Every time I go to Little Mountain, the space is metamorphosed into something new. A wall’s been taken down, a mural’s been put up, a ramp’s been erected. It really is a prime space for everyone. If it weren’t for Little Mountain, I wouldn’t get out of the house much.


But apparently Little Mountain’s neighbours are being quite difficult. They don’t like the racket coming out of the tiny venue and they are complaining up a storm. Last time I was there, LMG’s head guy, Ehren Salazar, was frantically trying to get everyone out of the venue at 9:30 p.m. on a Friday and the cops were still called. After enough complaints the city is forced to investigate, and so the gallery was checked out for zoning and noise by-laws. Ehren’s doing his best to obey the rules but it’s been tough with the persistent complaints from the neighbours.


For a few days, it wasn’t looking good. But it seems a lot of people in the community really believe in what the LMG does. Two hundred of those people even got off their lazy butts to express this to the City in the form of a letter.


Now the gallery is working closely with Councillor Heather Deal about possibly turning the space into a pilot project for some sort of mixed-use venue. So all is not lost!


I asked Ehren what’s the one thing he’d like to express to the community during this hectic time and he said the fact that the City’s on board with LMG. So don’t go hating on the City. They want us to have a venue that allows us to be creative and productive and community build as much as we do.

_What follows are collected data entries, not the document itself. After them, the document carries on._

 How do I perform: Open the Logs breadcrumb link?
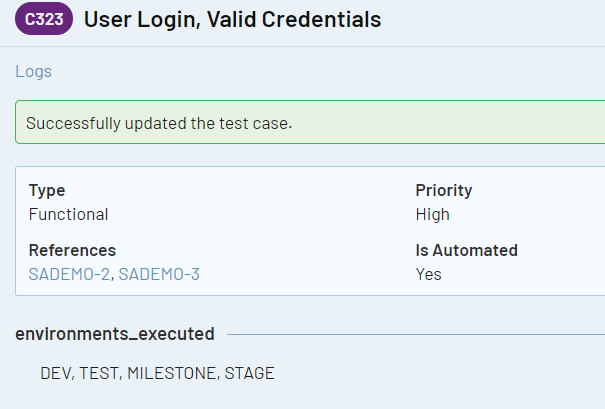pos(33,71)
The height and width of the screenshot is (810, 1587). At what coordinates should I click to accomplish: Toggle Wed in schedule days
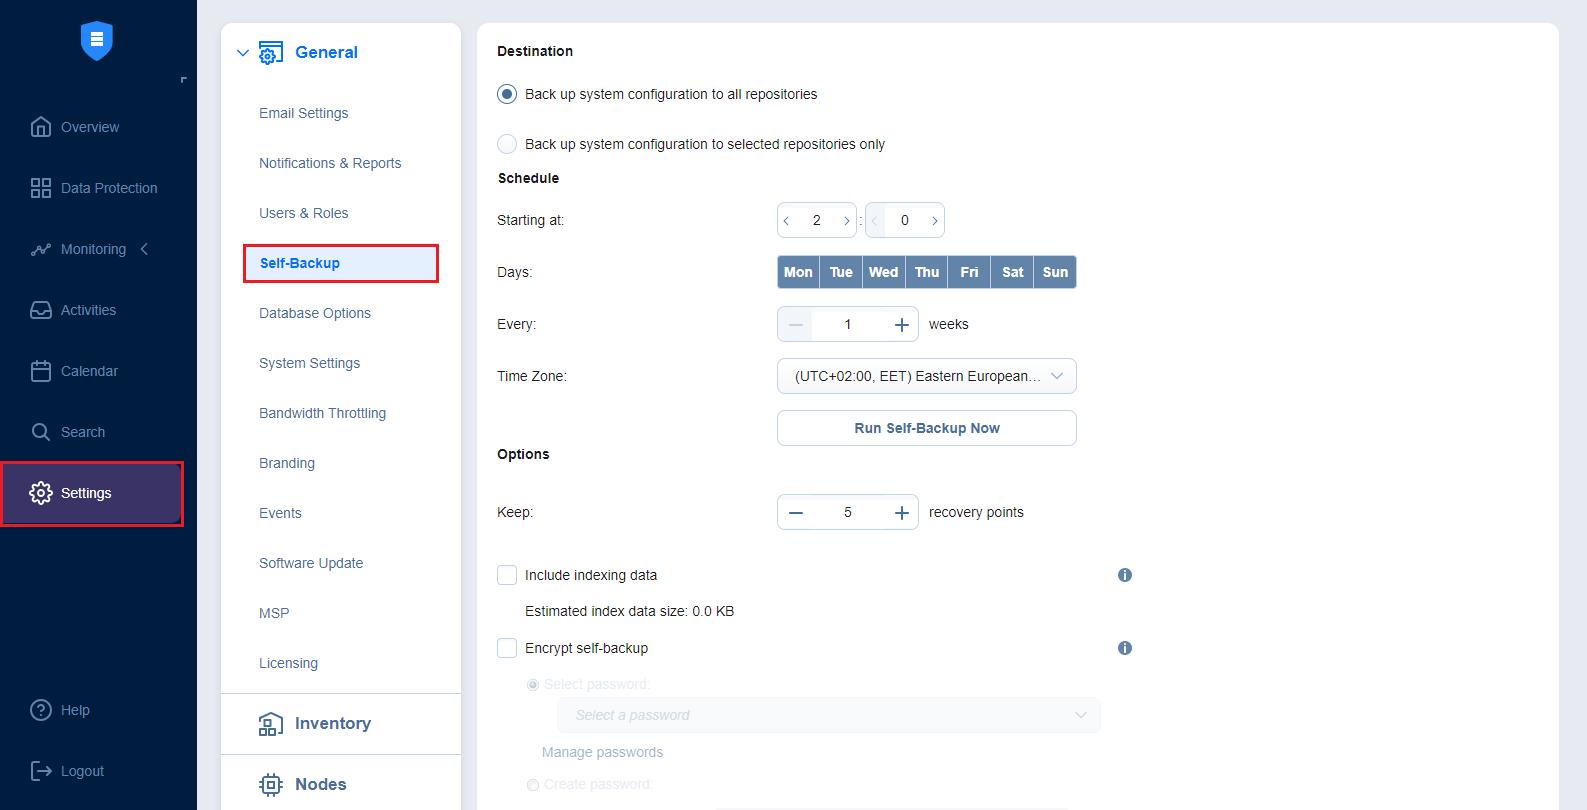click(x=883, y=272)
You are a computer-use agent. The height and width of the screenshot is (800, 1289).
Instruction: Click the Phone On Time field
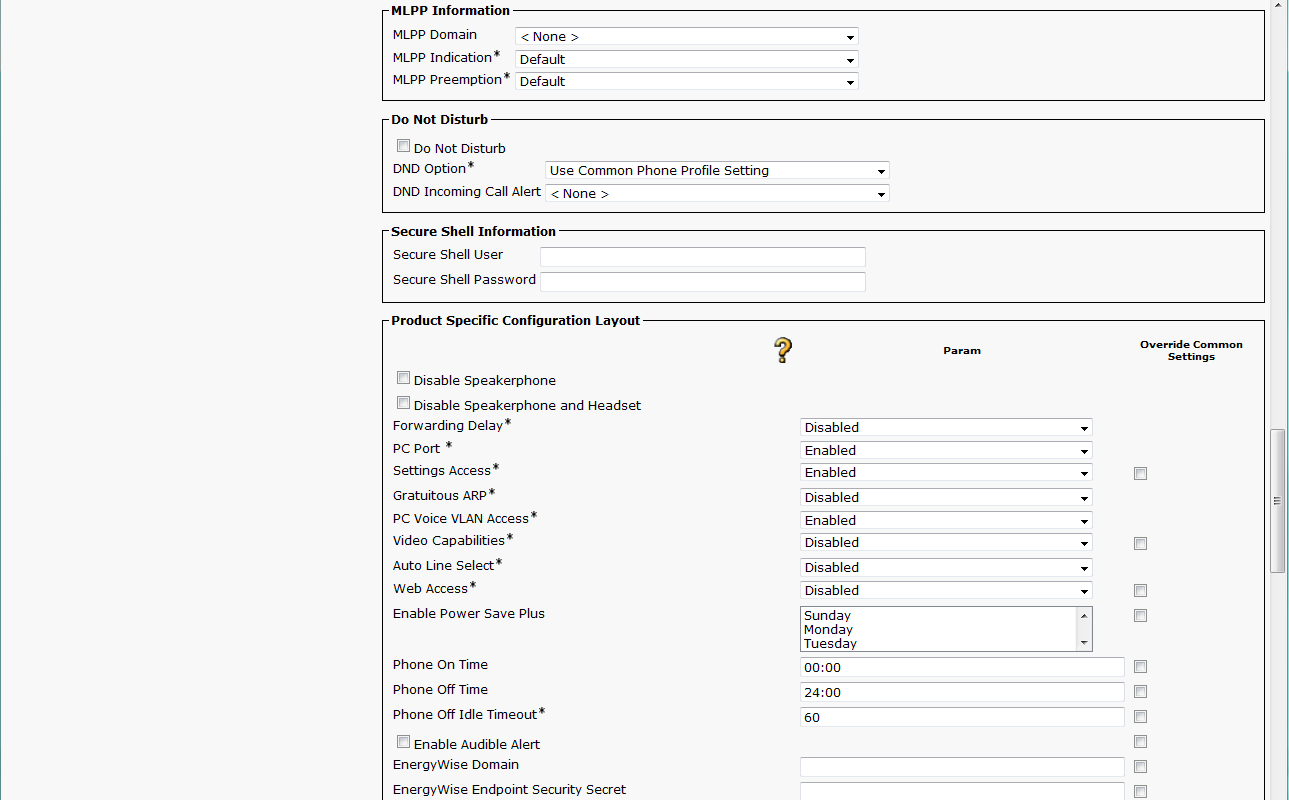[961, 667]

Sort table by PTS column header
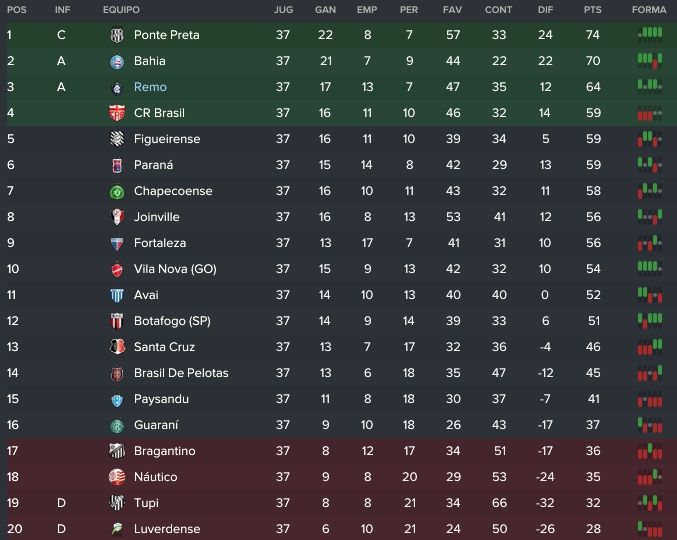[x=592, y=10]
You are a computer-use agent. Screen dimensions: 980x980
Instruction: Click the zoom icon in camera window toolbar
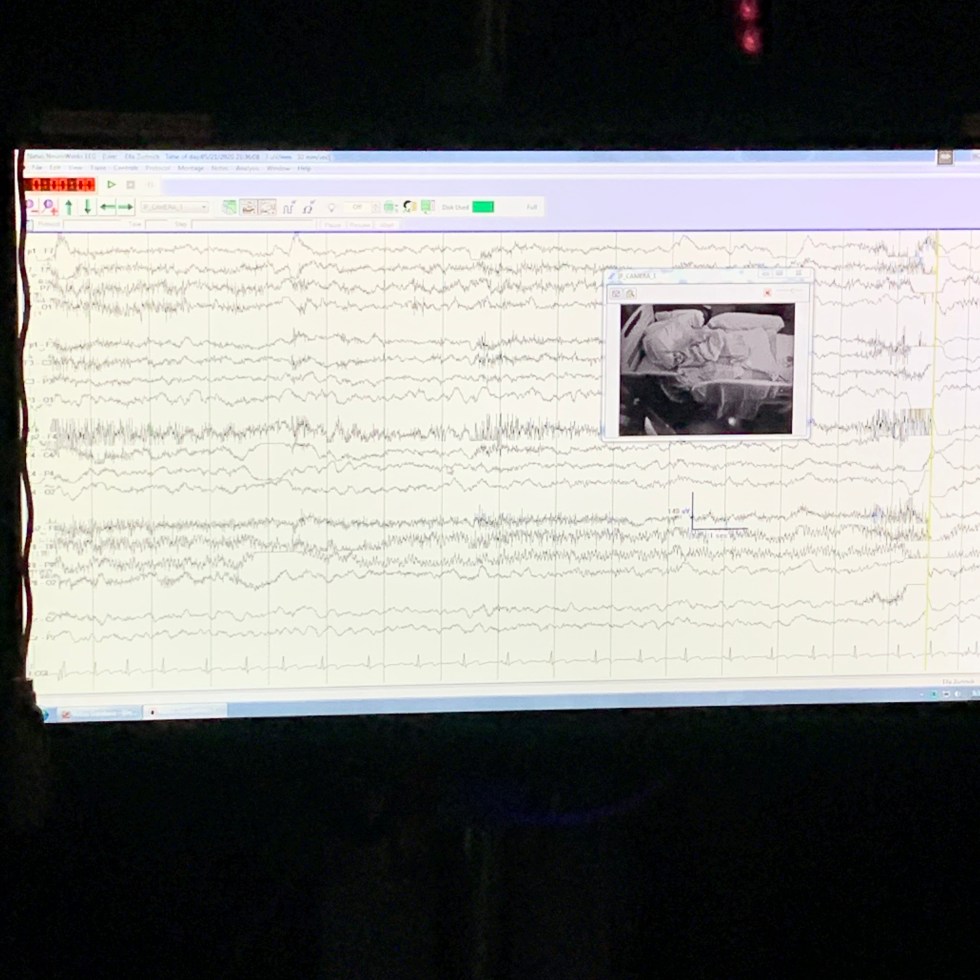(630, 292)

Art opening and fundraiser concert to support Little Mountain Gallery


If you’re wondering what else can be done to make sure LMG does not go the way of so many sweet, sweet venues before it, how about attending their next art opening Thursday, August 12, 2010. The exhibit is called Outside Access and it features the work of Alex Cieslik, a Gibson-based graffiti artist. Presented by the Little Mountain Gallery in conjunction with Safe Amp Society, partial proceeds from the sale of art at this show will go to the Safe Amp Society, a group working with the City of Vancouver to improve access to venues for emerging performers and musicians.


  >> YouTube: See painter Alex Cieslik in motion, painting a picture of Relic from the Beachcombers


And the next night, there’s a fundraiser concert at the Rickshaw, Friday, August 13. The showcase will feature a slew of performers with strong ties to the gallery, including improviser, musician and all around boy wonder Aaron Read and the delightfully strange Chris-a-riffic.


So come and be a part of something. I promise you’ll feel special.


Visit the website for more details.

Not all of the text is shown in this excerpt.